I have 6,000 square feet: 134 x 6, how do I get 800 lbs of 0-3-0 rock phosphate?


----------



## g-man (Jun 15, 2017)

I think you should look for triple super phosphate (0-46-0). You can also use MAP (11-52-0) or DAP (18-46-0). The last two have a small amount of N that you need to account for.


----------



## adgattoni (Oct 3, 2017)

They are basically wanting you to add 4lb of phosphorus. I found TSP to be pretty expensive per pound of P. You could just switch to a balanced fertilizer next year and put out 1# P/M/month. I just used starter fertilizer.


----------



## r7k (Jan 25, 2019)

my analysis also said i needed potassium and to use X lbs of 0-0-60.
I mentioned that to the store where i just bought lebanon pro fertilizer, they never heard of 0-0-60.
They also mentioned _the ban_ on phosphorus while asking them about phosphorus and showing my soil test, and all they knew about was "starter fertilizer".

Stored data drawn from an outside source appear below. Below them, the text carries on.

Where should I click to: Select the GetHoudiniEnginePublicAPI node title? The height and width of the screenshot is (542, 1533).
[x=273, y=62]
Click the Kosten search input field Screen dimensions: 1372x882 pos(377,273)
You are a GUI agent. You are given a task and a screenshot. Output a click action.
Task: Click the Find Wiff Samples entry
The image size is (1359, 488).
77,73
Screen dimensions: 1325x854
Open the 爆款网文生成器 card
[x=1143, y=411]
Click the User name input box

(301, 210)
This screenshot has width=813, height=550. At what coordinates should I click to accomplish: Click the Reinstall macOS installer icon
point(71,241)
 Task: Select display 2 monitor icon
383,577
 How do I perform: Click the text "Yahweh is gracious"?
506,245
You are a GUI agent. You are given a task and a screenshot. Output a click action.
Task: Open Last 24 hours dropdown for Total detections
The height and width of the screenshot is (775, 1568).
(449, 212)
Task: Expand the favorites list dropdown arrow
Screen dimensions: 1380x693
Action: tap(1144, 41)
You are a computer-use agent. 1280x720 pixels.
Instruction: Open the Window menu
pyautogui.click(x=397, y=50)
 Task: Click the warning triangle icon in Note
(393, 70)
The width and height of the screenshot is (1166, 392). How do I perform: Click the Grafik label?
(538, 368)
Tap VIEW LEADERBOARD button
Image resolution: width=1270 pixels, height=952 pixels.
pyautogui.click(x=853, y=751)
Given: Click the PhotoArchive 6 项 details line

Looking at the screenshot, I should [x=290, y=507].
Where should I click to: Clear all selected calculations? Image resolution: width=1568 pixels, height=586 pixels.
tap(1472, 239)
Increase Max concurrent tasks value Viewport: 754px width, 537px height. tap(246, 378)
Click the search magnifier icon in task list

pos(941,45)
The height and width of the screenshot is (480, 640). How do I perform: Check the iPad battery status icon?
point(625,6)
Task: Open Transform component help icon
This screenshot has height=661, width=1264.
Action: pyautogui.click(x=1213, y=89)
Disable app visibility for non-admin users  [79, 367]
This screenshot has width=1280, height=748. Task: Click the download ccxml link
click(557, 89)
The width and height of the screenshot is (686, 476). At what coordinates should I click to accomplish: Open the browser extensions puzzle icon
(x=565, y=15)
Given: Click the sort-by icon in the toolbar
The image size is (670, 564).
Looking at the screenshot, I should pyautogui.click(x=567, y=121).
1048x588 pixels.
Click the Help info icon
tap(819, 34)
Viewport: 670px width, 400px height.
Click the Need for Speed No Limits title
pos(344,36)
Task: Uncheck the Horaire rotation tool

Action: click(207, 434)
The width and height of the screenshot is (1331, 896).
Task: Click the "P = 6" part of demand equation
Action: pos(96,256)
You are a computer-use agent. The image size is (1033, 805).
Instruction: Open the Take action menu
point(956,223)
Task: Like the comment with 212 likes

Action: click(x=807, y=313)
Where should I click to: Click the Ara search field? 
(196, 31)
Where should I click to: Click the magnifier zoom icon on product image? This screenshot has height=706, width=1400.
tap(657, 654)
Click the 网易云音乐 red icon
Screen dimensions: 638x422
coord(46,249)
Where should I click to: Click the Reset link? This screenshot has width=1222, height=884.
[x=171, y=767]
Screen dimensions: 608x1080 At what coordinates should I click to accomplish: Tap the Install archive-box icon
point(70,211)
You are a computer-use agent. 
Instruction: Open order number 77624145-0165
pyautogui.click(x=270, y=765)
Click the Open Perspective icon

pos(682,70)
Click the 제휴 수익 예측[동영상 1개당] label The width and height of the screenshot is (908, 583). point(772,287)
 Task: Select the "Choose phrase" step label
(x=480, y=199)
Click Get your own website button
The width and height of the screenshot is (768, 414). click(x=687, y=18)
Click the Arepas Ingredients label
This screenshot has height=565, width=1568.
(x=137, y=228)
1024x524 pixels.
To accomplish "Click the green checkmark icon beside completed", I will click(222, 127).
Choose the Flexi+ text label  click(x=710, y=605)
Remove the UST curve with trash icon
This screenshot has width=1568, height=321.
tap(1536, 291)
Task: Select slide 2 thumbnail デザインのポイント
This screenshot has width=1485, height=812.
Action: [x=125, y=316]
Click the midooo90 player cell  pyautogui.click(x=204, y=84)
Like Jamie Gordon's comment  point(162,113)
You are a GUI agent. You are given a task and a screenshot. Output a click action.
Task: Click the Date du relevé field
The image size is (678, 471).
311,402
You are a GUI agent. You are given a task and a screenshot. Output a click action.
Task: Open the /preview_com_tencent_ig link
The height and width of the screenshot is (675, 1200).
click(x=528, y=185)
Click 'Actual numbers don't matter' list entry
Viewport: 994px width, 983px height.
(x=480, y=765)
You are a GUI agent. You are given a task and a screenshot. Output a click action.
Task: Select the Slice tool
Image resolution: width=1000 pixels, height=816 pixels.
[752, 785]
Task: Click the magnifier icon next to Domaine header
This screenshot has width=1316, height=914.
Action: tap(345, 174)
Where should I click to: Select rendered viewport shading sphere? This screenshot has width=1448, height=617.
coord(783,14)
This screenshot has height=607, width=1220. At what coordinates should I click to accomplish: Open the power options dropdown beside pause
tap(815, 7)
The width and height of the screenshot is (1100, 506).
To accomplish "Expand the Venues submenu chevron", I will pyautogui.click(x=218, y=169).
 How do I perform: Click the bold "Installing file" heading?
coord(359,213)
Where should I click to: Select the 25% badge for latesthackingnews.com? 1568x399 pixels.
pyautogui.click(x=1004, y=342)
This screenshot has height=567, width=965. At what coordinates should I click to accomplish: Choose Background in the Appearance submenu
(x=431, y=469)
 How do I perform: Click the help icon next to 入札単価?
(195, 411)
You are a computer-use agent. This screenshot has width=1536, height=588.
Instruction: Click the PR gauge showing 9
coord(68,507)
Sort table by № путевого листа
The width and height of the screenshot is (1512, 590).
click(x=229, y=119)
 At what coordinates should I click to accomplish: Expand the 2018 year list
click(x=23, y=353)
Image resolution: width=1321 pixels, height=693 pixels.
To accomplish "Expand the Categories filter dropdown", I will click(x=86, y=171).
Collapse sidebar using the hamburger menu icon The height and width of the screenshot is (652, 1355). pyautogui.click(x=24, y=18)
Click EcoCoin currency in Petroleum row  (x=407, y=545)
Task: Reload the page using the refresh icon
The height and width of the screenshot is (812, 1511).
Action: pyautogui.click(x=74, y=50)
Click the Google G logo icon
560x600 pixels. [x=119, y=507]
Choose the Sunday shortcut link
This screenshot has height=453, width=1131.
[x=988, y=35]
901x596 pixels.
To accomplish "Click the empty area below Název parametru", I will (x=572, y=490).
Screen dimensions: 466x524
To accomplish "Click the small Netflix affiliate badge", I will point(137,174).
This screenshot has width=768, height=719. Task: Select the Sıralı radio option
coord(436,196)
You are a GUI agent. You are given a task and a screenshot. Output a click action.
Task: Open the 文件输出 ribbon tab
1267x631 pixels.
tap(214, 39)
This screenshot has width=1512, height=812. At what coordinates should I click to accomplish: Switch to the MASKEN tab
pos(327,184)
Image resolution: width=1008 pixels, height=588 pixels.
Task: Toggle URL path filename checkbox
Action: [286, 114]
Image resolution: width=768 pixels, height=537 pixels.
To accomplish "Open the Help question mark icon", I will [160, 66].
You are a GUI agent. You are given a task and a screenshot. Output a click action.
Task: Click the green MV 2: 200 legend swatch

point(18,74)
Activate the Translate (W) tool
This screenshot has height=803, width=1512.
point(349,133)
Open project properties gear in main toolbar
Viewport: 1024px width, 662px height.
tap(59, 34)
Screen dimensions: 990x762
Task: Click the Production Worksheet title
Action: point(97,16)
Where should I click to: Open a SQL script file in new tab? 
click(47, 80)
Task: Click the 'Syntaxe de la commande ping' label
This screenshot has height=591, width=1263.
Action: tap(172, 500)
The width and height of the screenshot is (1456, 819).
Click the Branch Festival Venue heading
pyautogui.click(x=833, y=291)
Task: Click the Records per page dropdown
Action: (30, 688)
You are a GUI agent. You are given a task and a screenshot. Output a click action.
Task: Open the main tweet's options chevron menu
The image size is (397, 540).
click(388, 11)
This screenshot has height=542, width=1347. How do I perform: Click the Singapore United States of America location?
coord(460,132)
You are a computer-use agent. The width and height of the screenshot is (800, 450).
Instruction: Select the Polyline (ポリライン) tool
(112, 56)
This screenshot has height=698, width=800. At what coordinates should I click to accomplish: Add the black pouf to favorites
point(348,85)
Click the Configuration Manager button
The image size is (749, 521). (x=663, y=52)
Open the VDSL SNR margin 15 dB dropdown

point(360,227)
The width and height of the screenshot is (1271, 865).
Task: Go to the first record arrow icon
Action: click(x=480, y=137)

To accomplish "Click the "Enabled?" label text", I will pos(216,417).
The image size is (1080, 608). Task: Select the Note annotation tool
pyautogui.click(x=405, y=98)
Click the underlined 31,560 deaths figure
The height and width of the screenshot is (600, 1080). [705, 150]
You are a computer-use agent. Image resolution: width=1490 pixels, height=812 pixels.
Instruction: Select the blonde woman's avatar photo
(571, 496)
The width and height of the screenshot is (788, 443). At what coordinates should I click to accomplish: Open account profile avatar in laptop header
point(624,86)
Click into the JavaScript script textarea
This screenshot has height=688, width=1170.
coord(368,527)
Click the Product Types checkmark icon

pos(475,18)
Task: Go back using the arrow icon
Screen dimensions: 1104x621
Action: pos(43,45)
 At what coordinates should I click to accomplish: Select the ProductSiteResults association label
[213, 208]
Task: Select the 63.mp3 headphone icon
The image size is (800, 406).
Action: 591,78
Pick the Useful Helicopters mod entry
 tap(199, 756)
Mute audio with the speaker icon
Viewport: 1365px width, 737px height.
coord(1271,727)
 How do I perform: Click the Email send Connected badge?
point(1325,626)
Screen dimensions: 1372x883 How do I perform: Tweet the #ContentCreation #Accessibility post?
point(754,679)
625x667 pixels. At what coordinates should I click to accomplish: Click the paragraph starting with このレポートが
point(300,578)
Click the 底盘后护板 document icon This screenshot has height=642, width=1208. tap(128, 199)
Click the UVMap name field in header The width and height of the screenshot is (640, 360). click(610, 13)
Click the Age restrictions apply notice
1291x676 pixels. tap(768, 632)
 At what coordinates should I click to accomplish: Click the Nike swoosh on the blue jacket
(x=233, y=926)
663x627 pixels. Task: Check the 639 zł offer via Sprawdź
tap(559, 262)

when P comes back low is the university soil lab just cutting/pasting text from < 1980 ?
why even mention _rock phosphate_ or any other high P one if it's not available?

I see mail order for triple super 0-46-0 but at like $15 for 5 lb bags.
I need about 80 lbs, i see EasyPeasy on amazon 20 lbs @ $50 = $200. Is that reasonable?
Everything seems to be in handheld size bags for like indoor gardening pots, is there anything available for lawn size quantity?

I'm figuring on just doing starter fertilizer applications in place of typical 25-0-10 stuff.


----------



## desirous (Dec 15, 2017)

To answer your original question, you can buy soft rock phosphate 0-3-0 here: https://www.7springsfarm.com/calphos-granular-0-3-0-50-lb-being-replaced-with-fertoz-0-7-0-link-below/

In the quantity you are looking for, shipping is "reasonable", it about doubles the cost of a bag. Been there, done that. In theory, soft rock phosphate is a lot gentler and longer lasting than the "super" alternatives. It's also slower and more expensive. You are probably better off with the more cost effective, chemically enhanced options that @g-man mentioned above.


----------



## adgattoni (Oct 3, 2017)

r7k said:


> my analysis also said i needed potassium and to use X lbs of 0-0-60.
> I mentioned that to the store where i just bought lebanon pro fertilizer, they never heard of 0-0-60.
> They also mentioned _the ban_ on phosphorus while asking them about phosphorus and showing my soil test, and all they knew about was "starter fertilizer".
> 
> ...


0-0-60 is muriate of potash (MOP), 0-0-50 is sulfate of potash (SOP). Most do not use MOP because of the chloride content. SOP also has sulfur which has it's own benefits in addition to the potassium.

I would bet rock phosphate is moreso used in large agricultural settings where they plow it into the soil, which BTW are the larger users of soil testing labs - they aren't making bank on homeowner soil samples.


----------